抑制肥胖的方法包括饮食控制、运动、改变生活型态、药物治疗、及手术。除了严重肥胖的患者需要手术,一般大众多采饮食控制与运动的方式减脂,因为现代人出于工作繁忙不易改变生活型态,又出于崇尚自然疗法而不愿意使用非必要的药物。然而,饮食控制严格要求个人的饮食均衡与热量摄取,在实行上颇有困难;运动方式若不适当可能会造成身体损伤。此外,这二种方法对减脂的效果有限,因为它们并非直接针对脂肪细胞,特别是内脏中的脂肪组织。
有鉴于此,开发一种便于大众使用又能有效减少脂肪细胞内脂肪含量的组合物,以预防肥胖及降低前述多种代谢疾病发生的可能性,实有其必要。
发明内容
缘此,本发明的一目的在提供一种3-(4-羟基-3-甲氧苯基)丙酸用于制备减少脂肪累积的医药组合物的用途。

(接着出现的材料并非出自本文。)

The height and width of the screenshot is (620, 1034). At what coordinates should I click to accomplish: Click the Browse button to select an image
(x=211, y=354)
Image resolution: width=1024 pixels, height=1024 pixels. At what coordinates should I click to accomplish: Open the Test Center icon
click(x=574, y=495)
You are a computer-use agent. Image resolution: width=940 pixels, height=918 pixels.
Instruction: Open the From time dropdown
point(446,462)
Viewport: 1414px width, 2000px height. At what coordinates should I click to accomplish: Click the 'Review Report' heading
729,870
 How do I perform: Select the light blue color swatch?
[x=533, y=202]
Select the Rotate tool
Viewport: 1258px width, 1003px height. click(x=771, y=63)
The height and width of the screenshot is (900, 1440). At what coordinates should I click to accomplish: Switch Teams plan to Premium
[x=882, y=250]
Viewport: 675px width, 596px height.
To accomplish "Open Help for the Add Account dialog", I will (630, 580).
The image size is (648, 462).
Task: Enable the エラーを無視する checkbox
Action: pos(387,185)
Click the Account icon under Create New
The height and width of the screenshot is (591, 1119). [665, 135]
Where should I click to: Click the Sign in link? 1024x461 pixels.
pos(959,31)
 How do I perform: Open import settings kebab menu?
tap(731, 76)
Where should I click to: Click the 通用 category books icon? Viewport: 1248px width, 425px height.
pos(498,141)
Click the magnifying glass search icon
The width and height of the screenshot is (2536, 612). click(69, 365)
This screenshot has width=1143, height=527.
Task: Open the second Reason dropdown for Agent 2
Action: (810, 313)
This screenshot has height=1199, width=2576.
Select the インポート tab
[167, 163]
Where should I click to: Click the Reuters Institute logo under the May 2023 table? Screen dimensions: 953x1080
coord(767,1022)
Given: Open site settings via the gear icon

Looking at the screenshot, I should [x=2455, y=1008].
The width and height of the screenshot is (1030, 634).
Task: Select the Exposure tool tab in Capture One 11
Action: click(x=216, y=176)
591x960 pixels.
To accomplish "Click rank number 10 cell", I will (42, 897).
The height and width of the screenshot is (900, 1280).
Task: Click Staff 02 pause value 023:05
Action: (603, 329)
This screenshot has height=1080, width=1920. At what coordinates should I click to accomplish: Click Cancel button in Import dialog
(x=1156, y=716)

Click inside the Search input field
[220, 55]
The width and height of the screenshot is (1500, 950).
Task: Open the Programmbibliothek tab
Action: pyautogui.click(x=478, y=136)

在本发明的一实施例中,该3-(4-羟基-3-甲氧苯基)丙酸减少一脂肪细胞的脂肪含量。
本发明的另一目的在提供一种组合物用于制备减少脂肪累积的医药组合物的用途,其中该组合物包含3-(4-羟基-3-甲氧苯基)丙酸及一药学上可接受的载体。
在本发明的一实施例中,前述组合物进一步包含6,7,8,3’,4’-五甲氧基黄酮、3,5,7,8,3’,4’-六甲氧基黄酮、或其组合。
本发明揭露经特殊发酵过程而获得的橘皮发酵物中可分离出数种具有减少脂肪细胞的脂肪含量的化合物,包括3-(4-羟基-3-甲氧苯基)丙酸、6,7,8,3’,4’-五甲氧基黄酮、及3,5,7,8,3’,4’-六甲氧基黄酮。因此,本发明提供3-(4-羟基-3-甲氧苯基)丙酸或包含该化合物的组合物用于制备减少脂肪累积的医药组合物的用途。该医药组合物可具有粉末、颗粒、溶液、胶体、或膏体的剂型,其可藉由口服方式给予一个体。
以下将配合图式进一步说明本发明的实施方式,下述所列举的实施例是用以阐明本发明的发明特点及应用,而非以限定本发明的范围,任何熟习此技艺者,在不脱离本发明的精神和范围内,当可做些许更动与润饰,因此本发明的保护范围当视后附的申请专利范围所界定者为准。
附图说明
图1是脂肪细胞以化合物1、2或3处理后的相对脂肪含量柱形图。
具体实施方式
本发明提供一种3-(4-羟基-3-甲氧苯基)丙酸用于制备减少脂肪累积的医药组合物的用途,以及一种包含3-(4-羟基-3-甲氧苯基)丙酸的组合物用于制备减少脂肪累积的医药组合物的用途。以下实施例说明经特殊发酵过程而获得的橘皮发酵物中可分离出3-(4-羟基-3-甲氧苯基)丙酸、6,7,8,3’,4’-五甲氧基黄酮、及3,5,7,8,3’,4’-六甲氧基黄酮等三种化合物,各该化合物显著减少脂肪细胞的脂肪含量。
定义
本文中所使用数值为近似值,所有实验数据皆表示在20%的范围内,较佳为在10%的范围内,最佳为在5%的范围内。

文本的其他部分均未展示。